HGA Architects and Engineers
Firm's role on the project: Planning, Programming, Architecture, Design, Interiors
To enhance staff efficiency, delivery of care, and the patient experience by leveraging both Lean and EBD processes in a medical-surgical unit. It was imperative that project goals and objectives were well-defined and that final solutions achieved a level of success.
This project is a model for the renovation of other inpatient units in the North Tower at Froedtert Hospital. The shell of the inpatient bed tower is L-shaped and each floor is approximately 19,400 square feet with double-loaded corridors. The existing unit had 32 single patient rooms, with supplies and support areas centrally located at the elbow of the unit.
To streamline care delivery and standardize workflow, Lean exercises such as critical-to-quality prioritization, peer-to-peer interviewing, and space adjacency diagramming were held with user groups. In addition, the evidence-base design process helped make informed design decisions and validated implementation of process improvement strategies.
Early in the design process, a three-day data gathering event was conducted on the existing medical-surgical unit. Staff and patients were shadowed and interviewed to understand current-state workflow patterns, operational needs, and users’ perceptions. The quantitative and qualitative data gathered were analyzed and significant findings were listed as "needs". These "needs" were categorized into common themes to develop a comprehensive list of Critical-to-Quality (CtQ) metrics (patient satisfaction, family-centered care, physician satisfaction, efficiency, flow and utilization, and patent safety). The project team used this list to guide design decisions and operational changes, evaluate prototypes and assess mock-ups.
Common travel paths uncovered during shadowing were diagrammed in three proposed prototypes to compare differences in travel distances. This exercise was paramount in receiving buy-in from key stakeholders for room count and size. Future-state predictions were made by comparing current-state results in a benchmark database. For example, one design assumption estimated that approximately 6% to 9% of nurses’ time spent traveling would be saved and transferred to time spent in patient rooms.
The new unit has 24 single-patient rooms, approximately 300 square-feet each. Each room incorporates bedside charting, hand-washing station, family zone, and a private toilet room. Decentralized features include: a nurses’ charting station and supply server outside each room, medication dispensing and nourishment area in the middle of each corridor, and a central team and break area at the elbow of the unit.

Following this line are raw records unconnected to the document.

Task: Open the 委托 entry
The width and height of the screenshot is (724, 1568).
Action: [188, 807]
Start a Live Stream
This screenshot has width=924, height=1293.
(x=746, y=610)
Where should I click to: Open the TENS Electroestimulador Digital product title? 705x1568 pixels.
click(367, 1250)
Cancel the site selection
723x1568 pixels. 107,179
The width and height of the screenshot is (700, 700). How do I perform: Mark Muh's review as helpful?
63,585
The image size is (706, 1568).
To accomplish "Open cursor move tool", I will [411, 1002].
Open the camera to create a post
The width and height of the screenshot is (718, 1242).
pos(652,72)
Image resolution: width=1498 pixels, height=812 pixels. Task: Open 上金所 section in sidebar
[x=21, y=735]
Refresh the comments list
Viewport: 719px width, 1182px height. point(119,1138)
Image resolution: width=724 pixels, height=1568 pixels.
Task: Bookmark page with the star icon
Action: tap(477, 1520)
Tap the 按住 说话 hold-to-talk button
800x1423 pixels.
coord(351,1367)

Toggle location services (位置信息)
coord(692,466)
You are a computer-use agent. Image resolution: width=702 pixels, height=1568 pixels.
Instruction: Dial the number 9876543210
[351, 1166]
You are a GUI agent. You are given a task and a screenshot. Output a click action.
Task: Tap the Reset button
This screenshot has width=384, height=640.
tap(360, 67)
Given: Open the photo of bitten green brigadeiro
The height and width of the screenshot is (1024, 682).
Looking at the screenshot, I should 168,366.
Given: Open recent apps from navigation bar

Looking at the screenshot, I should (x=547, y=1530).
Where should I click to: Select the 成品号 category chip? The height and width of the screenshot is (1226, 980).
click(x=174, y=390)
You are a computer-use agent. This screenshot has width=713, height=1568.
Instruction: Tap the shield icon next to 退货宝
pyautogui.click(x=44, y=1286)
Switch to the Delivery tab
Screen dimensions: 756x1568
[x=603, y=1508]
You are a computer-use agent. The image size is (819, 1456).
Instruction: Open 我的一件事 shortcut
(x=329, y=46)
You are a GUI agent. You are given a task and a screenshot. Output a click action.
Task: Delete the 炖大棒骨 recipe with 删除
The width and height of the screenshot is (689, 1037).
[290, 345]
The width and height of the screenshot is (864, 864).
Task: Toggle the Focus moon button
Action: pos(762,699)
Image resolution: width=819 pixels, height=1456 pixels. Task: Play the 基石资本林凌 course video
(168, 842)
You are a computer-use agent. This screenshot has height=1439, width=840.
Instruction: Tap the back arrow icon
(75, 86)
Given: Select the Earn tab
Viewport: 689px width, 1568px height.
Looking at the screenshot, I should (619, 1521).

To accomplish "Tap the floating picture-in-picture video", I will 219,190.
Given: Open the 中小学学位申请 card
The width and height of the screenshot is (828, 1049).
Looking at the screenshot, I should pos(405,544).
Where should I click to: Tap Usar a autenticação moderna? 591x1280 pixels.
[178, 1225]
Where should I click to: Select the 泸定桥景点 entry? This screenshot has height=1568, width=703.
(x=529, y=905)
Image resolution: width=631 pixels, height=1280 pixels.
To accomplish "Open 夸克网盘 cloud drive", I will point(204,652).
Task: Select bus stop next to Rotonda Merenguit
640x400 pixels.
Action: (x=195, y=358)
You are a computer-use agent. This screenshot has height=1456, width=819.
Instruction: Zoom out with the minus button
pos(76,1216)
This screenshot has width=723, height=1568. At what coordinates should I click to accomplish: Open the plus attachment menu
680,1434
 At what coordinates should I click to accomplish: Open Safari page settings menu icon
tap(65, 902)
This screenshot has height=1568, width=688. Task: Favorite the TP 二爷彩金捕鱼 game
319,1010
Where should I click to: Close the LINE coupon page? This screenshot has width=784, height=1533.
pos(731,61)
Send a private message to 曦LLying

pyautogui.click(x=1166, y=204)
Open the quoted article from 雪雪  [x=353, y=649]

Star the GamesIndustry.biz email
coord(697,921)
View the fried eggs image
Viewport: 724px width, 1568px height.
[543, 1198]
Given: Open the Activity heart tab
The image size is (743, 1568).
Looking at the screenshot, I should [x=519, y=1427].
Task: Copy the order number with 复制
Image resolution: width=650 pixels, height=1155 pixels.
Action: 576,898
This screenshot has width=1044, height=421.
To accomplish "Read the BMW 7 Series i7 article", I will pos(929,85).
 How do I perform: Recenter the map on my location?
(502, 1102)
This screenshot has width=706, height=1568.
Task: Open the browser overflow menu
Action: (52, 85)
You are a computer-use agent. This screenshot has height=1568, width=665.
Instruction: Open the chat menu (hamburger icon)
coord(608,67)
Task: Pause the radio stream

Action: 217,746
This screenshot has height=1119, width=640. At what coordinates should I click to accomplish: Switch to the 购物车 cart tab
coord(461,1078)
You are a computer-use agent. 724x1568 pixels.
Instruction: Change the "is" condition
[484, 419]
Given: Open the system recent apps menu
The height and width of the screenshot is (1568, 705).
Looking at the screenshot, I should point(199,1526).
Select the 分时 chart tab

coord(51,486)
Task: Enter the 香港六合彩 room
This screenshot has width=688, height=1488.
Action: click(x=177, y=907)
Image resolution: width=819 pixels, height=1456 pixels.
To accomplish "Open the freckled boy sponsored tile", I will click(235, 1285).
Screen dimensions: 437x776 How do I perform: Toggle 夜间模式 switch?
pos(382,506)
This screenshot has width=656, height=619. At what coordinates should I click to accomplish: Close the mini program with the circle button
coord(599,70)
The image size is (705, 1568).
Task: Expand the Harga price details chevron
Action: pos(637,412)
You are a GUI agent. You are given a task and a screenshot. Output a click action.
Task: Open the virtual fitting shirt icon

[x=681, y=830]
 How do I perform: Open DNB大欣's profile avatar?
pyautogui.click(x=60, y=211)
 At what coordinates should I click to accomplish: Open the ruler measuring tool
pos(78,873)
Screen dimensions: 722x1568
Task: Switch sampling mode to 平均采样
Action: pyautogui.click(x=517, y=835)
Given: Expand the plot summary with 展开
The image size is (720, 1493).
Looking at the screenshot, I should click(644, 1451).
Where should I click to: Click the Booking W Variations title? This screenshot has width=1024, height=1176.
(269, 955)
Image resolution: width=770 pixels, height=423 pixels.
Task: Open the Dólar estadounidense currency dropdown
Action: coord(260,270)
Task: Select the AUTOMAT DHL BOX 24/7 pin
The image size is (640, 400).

The same research tools used during pre-design were implemented in a three-phased post-occupancy evaluation. Shadow data were collected at 3, 8, and 12 months post-occupancy to determine if assumptions and predictions were met. The unit manager received a brief report summarizing the findings and operational suggestions.
The phased approach successfully documented how nurses’ workflow became more efficient within the space over time. As predicted, time spent traveling significantly decreased (p< 0.001) by 6% or 36 minutes per nurse. On average, a nurse traveled 2.08 miles per 10-hour dayshift, which is one of the lowest recorded findings compared to other benchmark studies. Nurses spent approximately 45% of their time providing direct patient care, a 6% increase and 82% of nurses’ time was spent on value-added activities, e.g. charting and retrieving supplies or medications. Over time, staff substantially reduced the frequency of trips to areas on the unit, resulting in a more efficient workflow. Since moving to the new unit, there has been a 25% reduction in ALOS (average length of stay) and an increase in patient satisfaction to 87%.